Task statement: Reproduce the entries exactly.

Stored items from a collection
--------------------

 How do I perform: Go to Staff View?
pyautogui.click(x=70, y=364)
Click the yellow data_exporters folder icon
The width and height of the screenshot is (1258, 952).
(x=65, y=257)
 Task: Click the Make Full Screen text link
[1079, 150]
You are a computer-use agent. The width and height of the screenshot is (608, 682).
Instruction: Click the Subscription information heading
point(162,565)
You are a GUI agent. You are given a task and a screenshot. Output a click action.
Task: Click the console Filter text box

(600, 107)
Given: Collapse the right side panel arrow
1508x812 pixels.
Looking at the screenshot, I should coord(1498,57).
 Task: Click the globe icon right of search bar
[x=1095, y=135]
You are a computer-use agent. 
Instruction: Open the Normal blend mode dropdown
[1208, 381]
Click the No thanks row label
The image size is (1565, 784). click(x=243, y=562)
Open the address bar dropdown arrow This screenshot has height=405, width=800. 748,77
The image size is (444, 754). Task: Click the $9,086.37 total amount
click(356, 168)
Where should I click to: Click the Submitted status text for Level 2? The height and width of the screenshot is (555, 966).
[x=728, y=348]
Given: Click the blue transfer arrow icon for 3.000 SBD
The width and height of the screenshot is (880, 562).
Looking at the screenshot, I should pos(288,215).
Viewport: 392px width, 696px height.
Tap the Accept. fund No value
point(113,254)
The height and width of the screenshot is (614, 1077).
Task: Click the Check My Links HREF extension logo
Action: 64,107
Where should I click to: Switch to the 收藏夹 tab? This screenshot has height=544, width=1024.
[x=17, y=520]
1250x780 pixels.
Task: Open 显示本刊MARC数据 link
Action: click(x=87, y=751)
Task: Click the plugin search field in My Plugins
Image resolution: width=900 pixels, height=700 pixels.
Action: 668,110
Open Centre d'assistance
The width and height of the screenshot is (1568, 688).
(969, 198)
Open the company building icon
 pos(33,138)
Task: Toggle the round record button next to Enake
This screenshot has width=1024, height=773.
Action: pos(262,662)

--------------------

Answer to the problem:
 How do I perform: Go to Staff View?
pyautogui.click(x=70, y=364)
Click the yellow data_exporters folder icon
The width and height of the screenshot is (1258, 952).
(x=65, y=257)
 Task: Click the Make Full Screen text link
[1079, 150]
You are a computer-use agent. The width and height of the screenshot is (608, 682).
Instruction: Click the Subscription information heading
point(162,565)
You are a GUI agent. You are given a task and a screenshot. Output a click action.
Task: Click the console Filter text box

(600, 107)
Given: Collapse the right side panel arrow
1508x812 pixels.
Looking at the screenshot, I should coord(1498,57).
 Task: Click the globe icon right of search bar
[x=1095, y=135]
You are a computer-use agent. 
Instruction: Open the Normal blend mode dropdown
[1208, 381]
Click the No thanks row label
The image size is (1565, 784). click(x=243, y=562)
Open the address bar dropdown arrow This screenshot has height=405, width=800. 748,77
The image size is (444, 754). Task: Click the $9,086.37 total amount
click(356, 168)
Where should I click to: Click the Submitted status text for Level 2? The height and width of the screenshot is (555, 966).
[x=728, y=348]
Given: Click the blue transfer arrow icon for 3.000 SBD
The width and height of the screenshot is (880, 562).
Looking at the screenshot, I should pos(288,215).
Viewport: 392px width, 696px height.
Tap the Accept. fund No value
point(113,254)
The height and width of the screenshot is (614, 1077).
Task: Click the Check My Links HREF extension logo
Action: 64,107
Where should I click to: Switch to the 收藏夹 tab? This screenshot has height=544, width=1024.
[x=17, y=520]
1250x780 pixels.
Task: Open 显示本刊MARC数据 link
Action: click(x=87, y=751)
Task: Click the plugin search field in My Plugins
Image resolution: width=900 pixels, height=700 pixels.
Action: 668,110
Open Centre d'assistance
The width and height of the screenshot is (1568, 688).
(969, 198)
Open the company building icon
 pos(33,138)
Task: Toggle the round record button next to Enake
This screenshot has width=1024, height=773.
Action: pos(262,662)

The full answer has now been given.